The temple is closed for a few weeks for some upkeep and minor repairs so on Friday evening we went to see the latest Star Wars movie, “Rogue One”. I loved it but Kathy was not quite so enthusiastic. Peppingers went with us and we also went to one of our favorite restaurants nearby the theater, so that was a change from our usual Friday evenings.
From time to time we get an opportunity to have our pictures taken with some of our missionaries as they stop at the office to get mail and supplies. It is always fun to see them. Thursday, Elders Murdock and Smith stopped by. They serve way out in BC and were in Calgary for a Mission Leadership Conference the day before. I will include the picture below.

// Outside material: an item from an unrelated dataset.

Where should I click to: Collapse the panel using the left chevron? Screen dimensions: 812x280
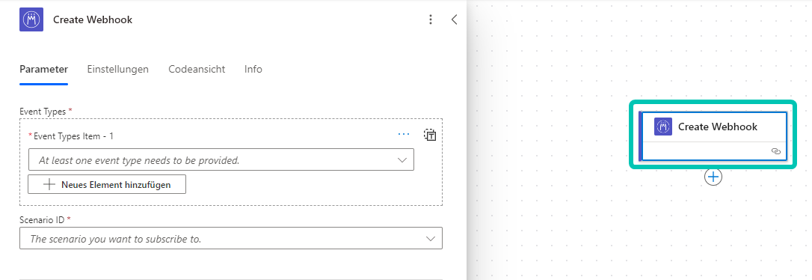pyautogui.click(x=454, y=19)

|Elder Smith, me, Kathy, Sis Peppinger, Elder Peppinger, Elder Murdock|
Before I close, may I say how much the Church needs you to step up and volunteer to serve. There are so many ways senior couples can serve and somewhere among these opportunities is the perfect fit for you. Many of you who read this blog (and the blogs of others who are serving couples missions) are in retirement or nearing retirement. Yes, missions are busy and you work hard, but there are few things in life as rewarding and filled with joy as serving with these wonderful young missionaries. We have a message to share with the world, a message the world so desperately needs. The Lord needs you!
Have a wonderful week (regardless of how the Super Bowl turns out; - I am taping it to watch later).